We passed the winter, and entered kidding season with Claudine from Provence at our side. While our four herdsmen took turns spending the night at the farm, baby monitors by their beds, Claudine and I would be back at my house, feeding my own children and putting them to bed, and remaining on call. I believe I timed it, from the moment I got a call (be it at 2AM, 4AM or Midnight) it took Claudine and I but 7 minutes to leap out of bed, pull on snow pants over our jammies and dash over to the farm to help guide, teach and manage the kiddings.

April 2013 the creamery was given its official license to sell cheese. And so, out to the markets, out to the restaurants, over to the various shops. What joy to start getting our cheeses into the mouths and onto the tables of so many eager and pleased clients and colleagues. The spring flowed quickly into the summer, and to my second American Cheese Conference – this time as a cheese maker, not just a hopeful one. And our first award!!!

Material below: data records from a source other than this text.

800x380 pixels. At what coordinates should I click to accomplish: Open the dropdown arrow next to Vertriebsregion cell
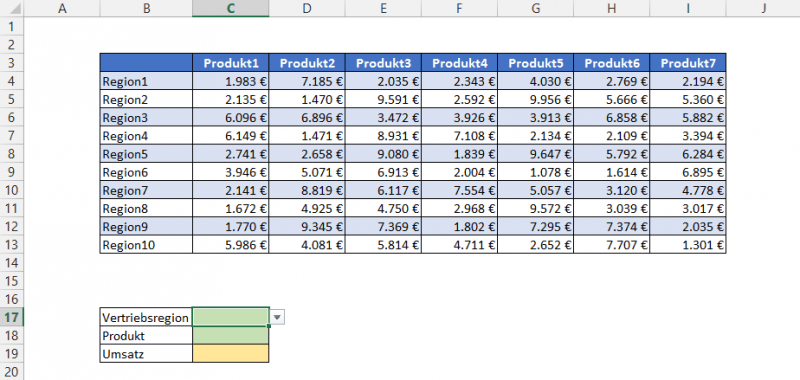(x=277, y=318)
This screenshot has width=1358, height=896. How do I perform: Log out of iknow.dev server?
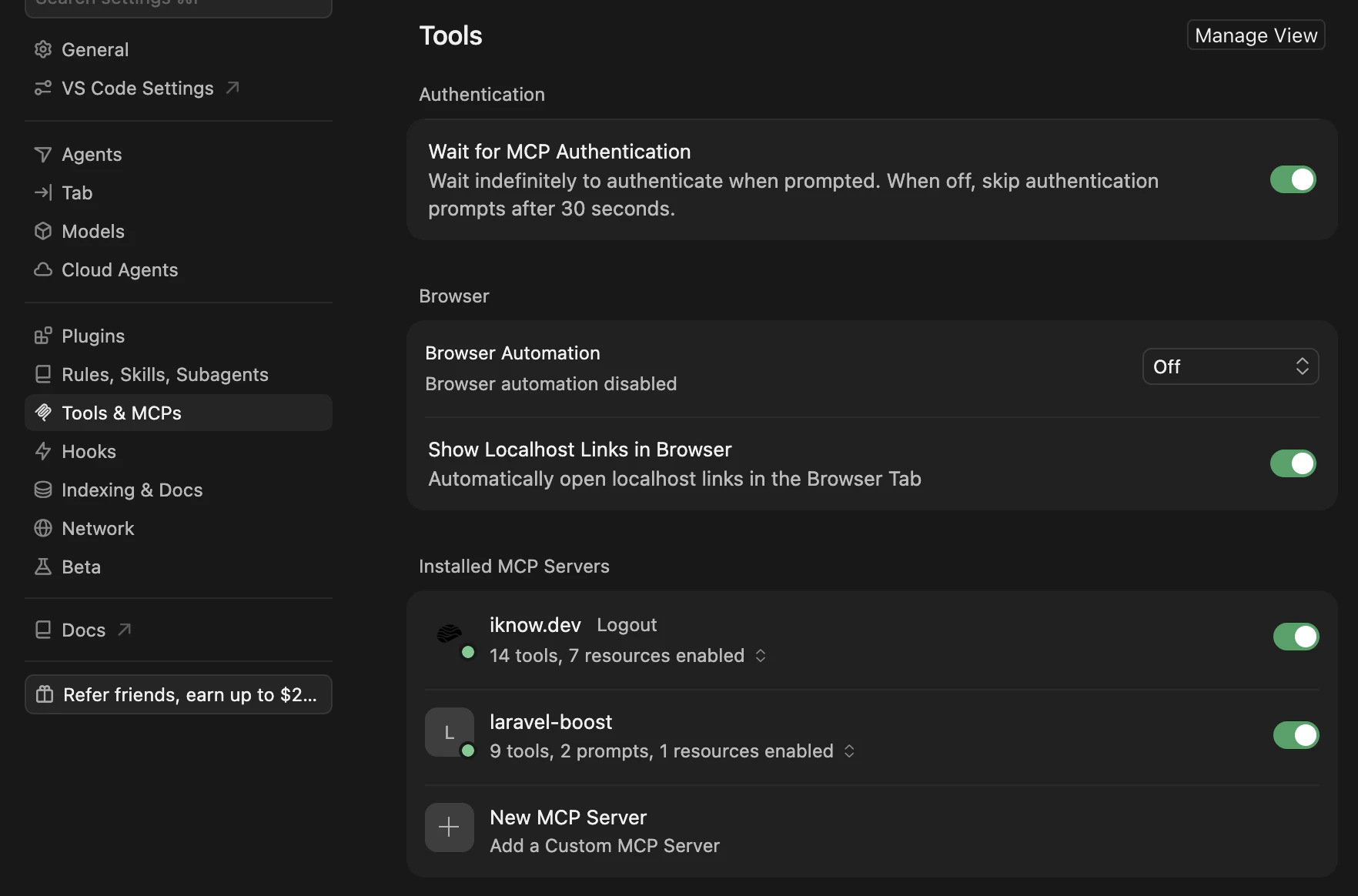click(627, 624)
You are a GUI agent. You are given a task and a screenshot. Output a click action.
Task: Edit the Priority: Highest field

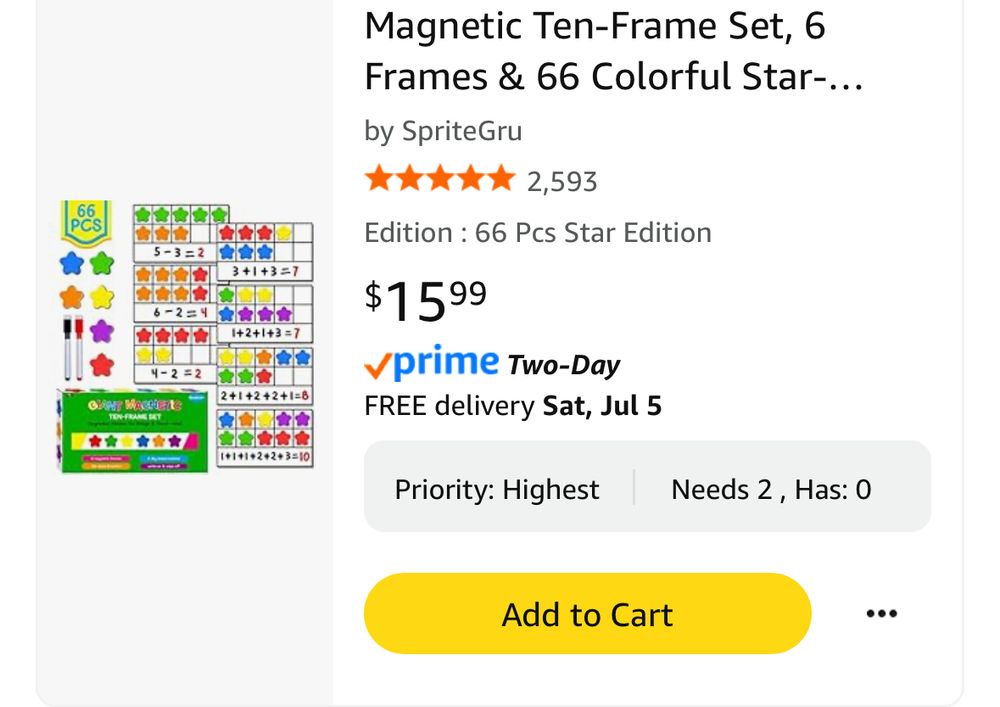(497, 490)
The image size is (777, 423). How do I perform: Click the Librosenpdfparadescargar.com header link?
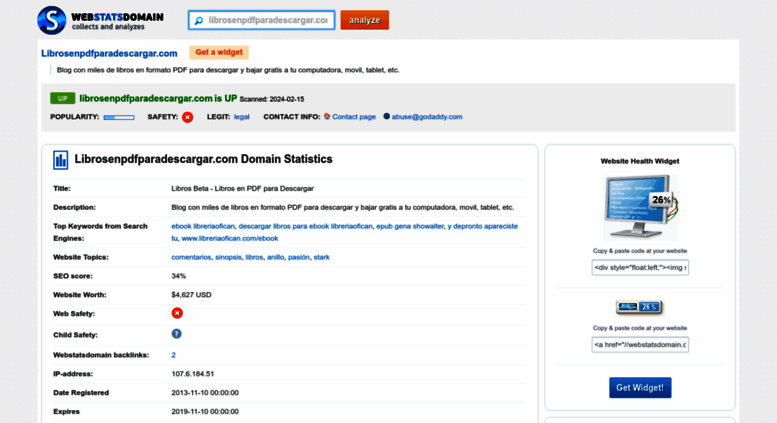(109, 53)
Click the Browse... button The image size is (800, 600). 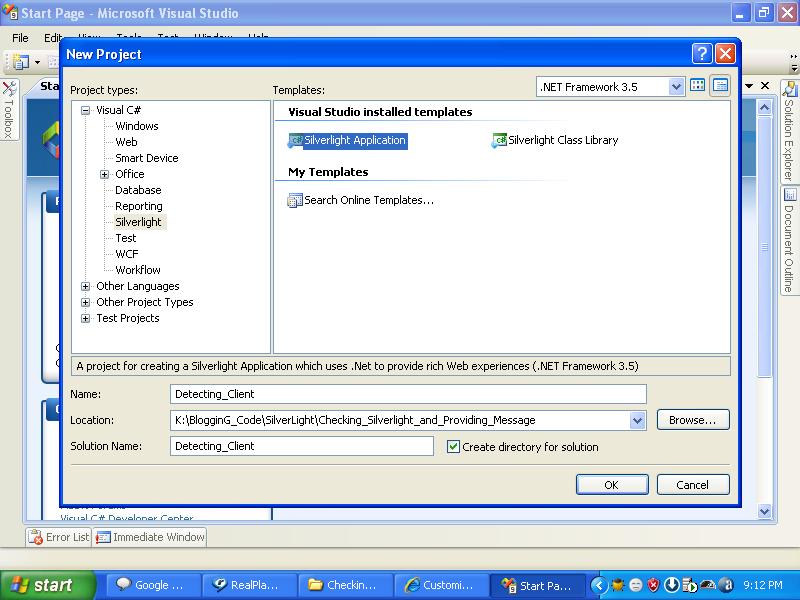(693, 420)
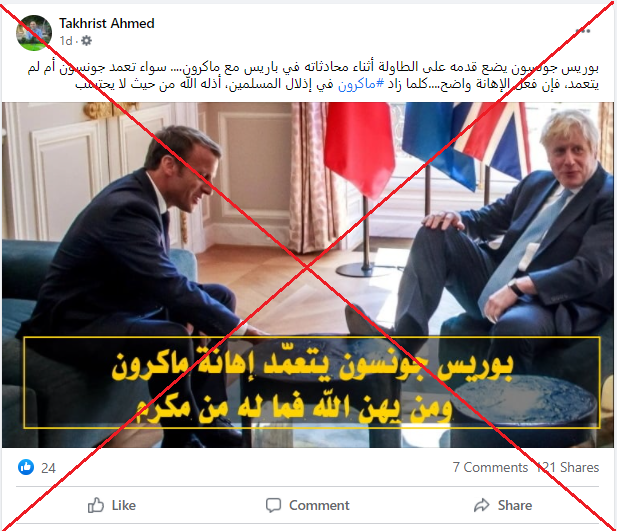
Task: Open the photo of two seated men
Action: click(x=308, y=275)
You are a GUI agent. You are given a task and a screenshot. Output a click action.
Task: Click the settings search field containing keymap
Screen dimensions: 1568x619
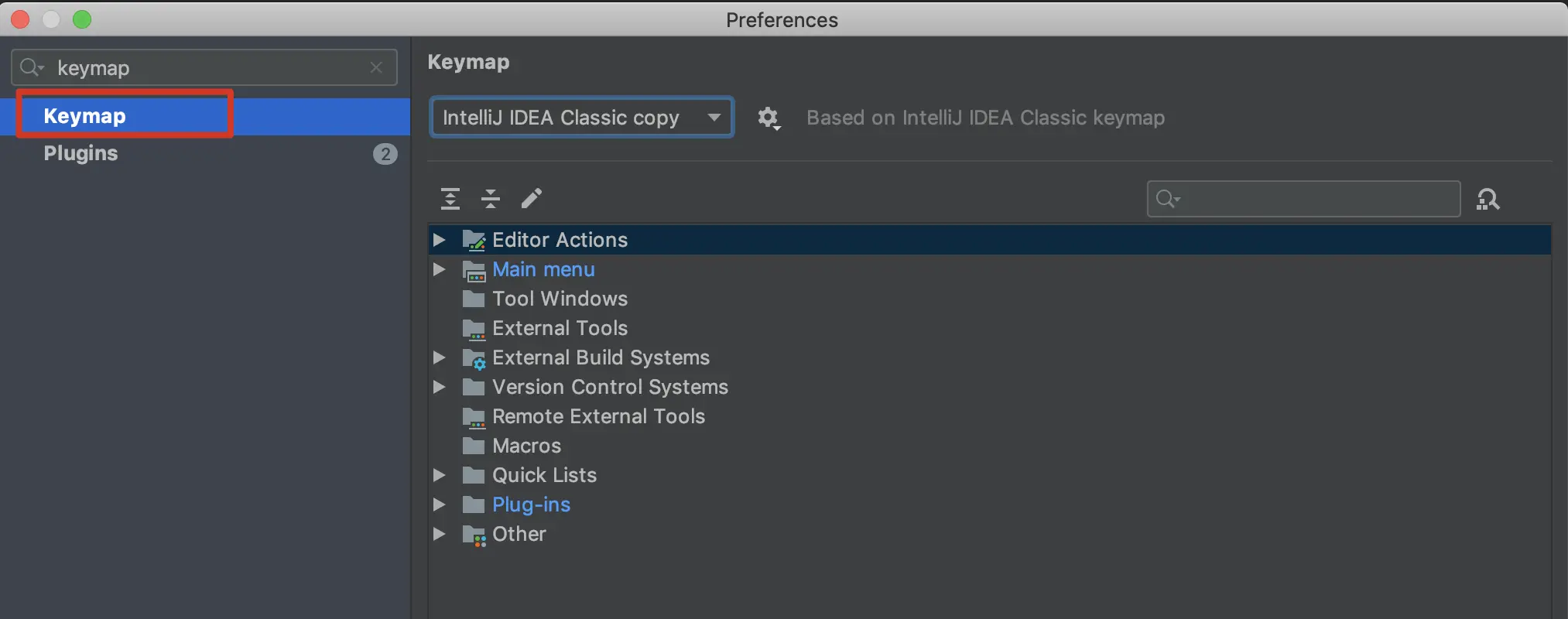(209, 68)
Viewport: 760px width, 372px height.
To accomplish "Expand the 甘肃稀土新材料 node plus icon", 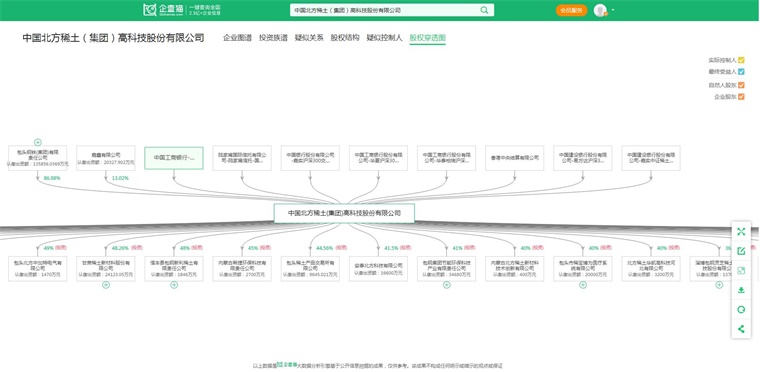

It’s been a rocket ship of a ride. So much to learn, so many hurdles to leap, our share of glitches and worries, And yet, each time something goes off or akilter, it is a chance to acquire knowledge. Each strange batch of cheese, funky curd and other is to be analyzed and picked apart. And in so doing, another step in the process is better understood.

Chevre-0913

Photo by AprilJoyPhoto

As I look towards the future, I’m continuing to hone my craft. At this very moment I am in France studying Cheese Affinage with the Academie Opus Caseus at Mons Fromager outside of Lyon. Cave design, care for cheeses, sensory analysis, and more – skills that require years of study and use to master, skills that work alongside the cheese make to create truly good cheese — I am passionately going deeper into this world of lactic fermentation.

With a bit more time on my hands, I will return to France this winter for the months of January and February and dig back into my roots there offering culinary courses and tours with truffle hunts, making foie gras & visiting and wine-tasting at Châteauneuf-du-Pape… many of my former haunts and favored activities. If you’d like to join me or know a friend who would, the details are on my web site : Cuisineprovencale.com.

This is a work in progress… (as is much of life, n’est-ce pas?)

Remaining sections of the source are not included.